D'autres acteurs russes, comme APT44 (aussi connu sous le nom de Sandworm) et Turla (lié au service de renseignement russe, le FSB), utilisent des méthodes complémentaires. APT44 exploite notamment les appareils capturés sur le champ de bataille, tandis que Turla déploie des scripts Powershell (qui automatisent des tâches sur Windows) pour extraire les bases de données de Signal Desktop, la version de bureau de l'application.
![On voit ici un QR code de liaison à un appareil malveillant hébergé sur le domaine contrôlé par UNC4221 « signal-confirm[.]site » © GTIG](http://pic.clubic.com/7a72124d2279760/1200x688/smart/qr-code-malveillant-signal.jpg)
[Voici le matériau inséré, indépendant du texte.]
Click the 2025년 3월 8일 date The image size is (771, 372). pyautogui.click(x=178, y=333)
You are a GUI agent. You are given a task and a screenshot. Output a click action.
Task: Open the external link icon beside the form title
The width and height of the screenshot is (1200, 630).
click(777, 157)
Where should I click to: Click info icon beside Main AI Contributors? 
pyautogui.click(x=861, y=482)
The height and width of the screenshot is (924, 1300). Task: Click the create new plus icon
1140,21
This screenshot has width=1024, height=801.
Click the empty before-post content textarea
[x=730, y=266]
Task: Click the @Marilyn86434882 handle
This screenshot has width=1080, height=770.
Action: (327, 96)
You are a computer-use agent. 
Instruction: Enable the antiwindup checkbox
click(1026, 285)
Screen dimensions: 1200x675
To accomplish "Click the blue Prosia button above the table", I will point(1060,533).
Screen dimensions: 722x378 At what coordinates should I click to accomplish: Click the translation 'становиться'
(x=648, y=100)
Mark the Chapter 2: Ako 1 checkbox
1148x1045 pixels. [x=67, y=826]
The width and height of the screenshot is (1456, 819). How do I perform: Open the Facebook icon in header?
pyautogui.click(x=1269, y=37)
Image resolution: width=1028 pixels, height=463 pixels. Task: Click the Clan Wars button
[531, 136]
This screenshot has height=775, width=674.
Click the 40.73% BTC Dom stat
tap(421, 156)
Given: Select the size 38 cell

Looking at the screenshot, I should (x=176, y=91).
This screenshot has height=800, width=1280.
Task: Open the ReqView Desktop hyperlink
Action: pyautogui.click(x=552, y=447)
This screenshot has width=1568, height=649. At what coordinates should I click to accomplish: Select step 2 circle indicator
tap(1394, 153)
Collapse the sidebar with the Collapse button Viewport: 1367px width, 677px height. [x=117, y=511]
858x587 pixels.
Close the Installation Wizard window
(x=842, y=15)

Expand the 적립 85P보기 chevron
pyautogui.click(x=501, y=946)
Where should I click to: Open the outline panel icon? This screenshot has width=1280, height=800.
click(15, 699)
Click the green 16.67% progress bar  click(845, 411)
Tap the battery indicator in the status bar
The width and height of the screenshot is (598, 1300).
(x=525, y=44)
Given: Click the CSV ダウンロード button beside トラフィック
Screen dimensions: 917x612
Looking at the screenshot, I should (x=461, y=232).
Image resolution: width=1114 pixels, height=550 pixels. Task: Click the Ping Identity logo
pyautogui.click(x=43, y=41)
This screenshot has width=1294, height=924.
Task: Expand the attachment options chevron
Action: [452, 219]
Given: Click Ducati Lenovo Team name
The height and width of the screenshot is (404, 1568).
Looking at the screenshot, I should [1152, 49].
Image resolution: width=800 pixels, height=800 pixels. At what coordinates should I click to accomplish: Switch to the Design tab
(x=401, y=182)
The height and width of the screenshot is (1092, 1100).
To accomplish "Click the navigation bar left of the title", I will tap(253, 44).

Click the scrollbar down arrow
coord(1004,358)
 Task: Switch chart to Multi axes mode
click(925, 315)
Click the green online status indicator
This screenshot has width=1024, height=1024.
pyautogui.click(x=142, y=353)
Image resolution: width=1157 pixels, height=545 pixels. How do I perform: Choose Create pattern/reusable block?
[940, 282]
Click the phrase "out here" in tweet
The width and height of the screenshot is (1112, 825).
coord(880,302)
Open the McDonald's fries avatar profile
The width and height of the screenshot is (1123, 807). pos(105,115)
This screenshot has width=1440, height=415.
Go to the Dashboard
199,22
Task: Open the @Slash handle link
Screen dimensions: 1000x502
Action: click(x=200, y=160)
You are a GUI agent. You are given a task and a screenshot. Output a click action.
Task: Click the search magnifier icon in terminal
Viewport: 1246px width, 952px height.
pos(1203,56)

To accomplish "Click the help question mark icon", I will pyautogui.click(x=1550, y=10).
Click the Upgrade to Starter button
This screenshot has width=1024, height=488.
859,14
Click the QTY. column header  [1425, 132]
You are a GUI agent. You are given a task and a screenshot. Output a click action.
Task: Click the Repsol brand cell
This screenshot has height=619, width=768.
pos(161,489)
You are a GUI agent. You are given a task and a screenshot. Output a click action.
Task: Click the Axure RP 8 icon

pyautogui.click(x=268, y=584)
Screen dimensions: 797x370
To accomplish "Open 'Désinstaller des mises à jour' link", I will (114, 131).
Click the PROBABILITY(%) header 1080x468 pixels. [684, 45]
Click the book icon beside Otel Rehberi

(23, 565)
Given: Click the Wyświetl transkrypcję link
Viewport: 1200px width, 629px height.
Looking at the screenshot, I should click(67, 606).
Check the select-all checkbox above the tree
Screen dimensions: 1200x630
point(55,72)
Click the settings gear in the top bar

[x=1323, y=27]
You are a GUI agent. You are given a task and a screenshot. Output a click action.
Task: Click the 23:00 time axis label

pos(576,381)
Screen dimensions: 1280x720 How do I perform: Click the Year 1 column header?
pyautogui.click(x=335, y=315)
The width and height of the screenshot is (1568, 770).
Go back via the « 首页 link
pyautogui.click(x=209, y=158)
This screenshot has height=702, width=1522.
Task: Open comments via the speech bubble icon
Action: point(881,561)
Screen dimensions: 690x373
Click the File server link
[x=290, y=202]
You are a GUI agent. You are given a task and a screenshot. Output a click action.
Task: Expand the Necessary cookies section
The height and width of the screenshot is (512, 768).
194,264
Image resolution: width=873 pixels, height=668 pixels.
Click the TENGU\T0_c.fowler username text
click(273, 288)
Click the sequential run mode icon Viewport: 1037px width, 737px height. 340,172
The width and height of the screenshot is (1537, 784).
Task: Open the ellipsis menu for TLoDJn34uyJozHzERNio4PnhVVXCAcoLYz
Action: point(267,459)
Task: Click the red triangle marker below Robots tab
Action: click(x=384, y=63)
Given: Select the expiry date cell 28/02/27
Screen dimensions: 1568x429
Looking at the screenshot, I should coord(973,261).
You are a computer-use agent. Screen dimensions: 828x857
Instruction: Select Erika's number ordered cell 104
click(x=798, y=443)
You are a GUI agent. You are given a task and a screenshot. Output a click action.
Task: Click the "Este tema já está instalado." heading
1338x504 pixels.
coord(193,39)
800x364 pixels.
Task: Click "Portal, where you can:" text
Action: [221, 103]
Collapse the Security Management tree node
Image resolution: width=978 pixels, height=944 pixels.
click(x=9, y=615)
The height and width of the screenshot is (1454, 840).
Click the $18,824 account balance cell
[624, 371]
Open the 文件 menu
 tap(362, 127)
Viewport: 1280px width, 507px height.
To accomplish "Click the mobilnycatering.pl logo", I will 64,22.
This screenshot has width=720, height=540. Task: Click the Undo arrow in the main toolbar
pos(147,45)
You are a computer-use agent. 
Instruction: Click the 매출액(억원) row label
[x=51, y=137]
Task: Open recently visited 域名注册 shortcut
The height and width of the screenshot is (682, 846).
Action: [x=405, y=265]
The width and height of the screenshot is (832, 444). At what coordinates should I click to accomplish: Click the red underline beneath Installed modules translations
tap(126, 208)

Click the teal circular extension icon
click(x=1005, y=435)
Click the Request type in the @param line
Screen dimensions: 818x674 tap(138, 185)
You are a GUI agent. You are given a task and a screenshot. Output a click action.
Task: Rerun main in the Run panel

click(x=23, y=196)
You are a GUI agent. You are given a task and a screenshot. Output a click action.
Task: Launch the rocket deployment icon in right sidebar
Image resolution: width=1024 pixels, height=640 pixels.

Les techniques complémentaires de vol de données
Au-delà de l'exploitation de la fonction « appareils associés », les acteurs russes et biélorusses utilisent d'autres méthodes sophistiquées. Dans le détail, APT44 déploie WAVESIGN, un script Windows Batch qui interroge périodiquement la base de données Signal pour exfiltrer les messages les plus récents via un outil nommé Rclone. Le groupe biélorusse UNC1151, quant à lui, utilise l'utilitaire Robocopy pour extraire le contenu des répertoires de fichiers Signal Desktop.
Turla, le fameux acteur russe lié au FSB, opère un script Powershell léger dans des contextes post-compromission pour préparer l'exfiltration des messages Signal Desktop. Le malware Android « Infamous Chisel », attribué à Sandworm, est spécialement conçu pour rechercher récursivement les bases de données de plusieurs applications de messagerie, dont… Signal.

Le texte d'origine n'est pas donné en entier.